Por fim, a catedrática que leu o acórdão e que esteve ao telefone mais de cinco minutos, ao contrário dos demais, deixa recados à Justiça portuguesa: têm que aprender "nas Universidades e no Centro de Estudos Judiciário" . Mas será difícil mudar mentalidades tão arreigadas a "milénios de tradição e desigualdade que pesam sobre nós". Mulheres, por supuesto...
Enfim, o que este triste artigo denota é muito lastimável porque evidentemente lhe subjaz uma causa e um propósito: castigar mediaticamente tribunais por decisões que entendem lenientes relativamente a crimes que envolvem mulheres. Tão simples quanto isso. E fazem-no num foro privilegiado que é o mediático, no qual manipulam a seu ble-prazer os sentimentos gerais da populaça que não gosta de magistrados e muito menos de decisões que apresentam como iníquas.

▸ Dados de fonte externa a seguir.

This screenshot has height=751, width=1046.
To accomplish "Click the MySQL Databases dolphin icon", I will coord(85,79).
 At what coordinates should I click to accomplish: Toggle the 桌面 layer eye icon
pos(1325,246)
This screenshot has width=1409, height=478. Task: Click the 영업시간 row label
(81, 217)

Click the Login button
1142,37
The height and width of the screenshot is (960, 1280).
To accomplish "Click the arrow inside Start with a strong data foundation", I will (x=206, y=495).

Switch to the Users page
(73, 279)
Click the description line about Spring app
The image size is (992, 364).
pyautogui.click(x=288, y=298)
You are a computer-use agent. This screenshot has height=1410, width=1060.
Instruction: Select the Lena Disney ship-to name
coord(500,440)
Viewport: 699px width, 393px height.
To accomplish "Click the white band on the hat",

Estes artigos destinam-se consciente ou inconscientemente a dar pasto a noções deslegitimadoras do poder judicial, apresentando os tribunais em geral como constituídos por uma caterva de ignorantes e insensíveis que vivem numa torre de marfim e não sabem o que é o verdadeiro sentir do povo.
Para esta gente que me atrevo a apelidar de canalha devido à menoridade intelectual que revelam talvez seja bom lembrar uma quadrita de um poeta popular , António Aleixo:
Vós que lá do vosso império
prometeis um mundo novo,
calai-vos, que pode o povo
qu'rer um mundo novo a sério.
calai-vos, que pode o povo
qu'rer um mundo novo a sério.
Vós, jornalistas desta pacotilha que prometeis fustigar os tribunais, sem razão suficiente para tal, e julgais representar o povo, calai-vos porque pode esse mesmo povo, um dia destes, querer mesmo o que vós lhe dizeis para querer: a lei de Lynch e os tribunais populares.
O populismo jornalístico é isso mesmo. E basta ler os comentários ao artigo do Observador sobre o mesmo assunto para se ver como é e os efeitos desta cruzada.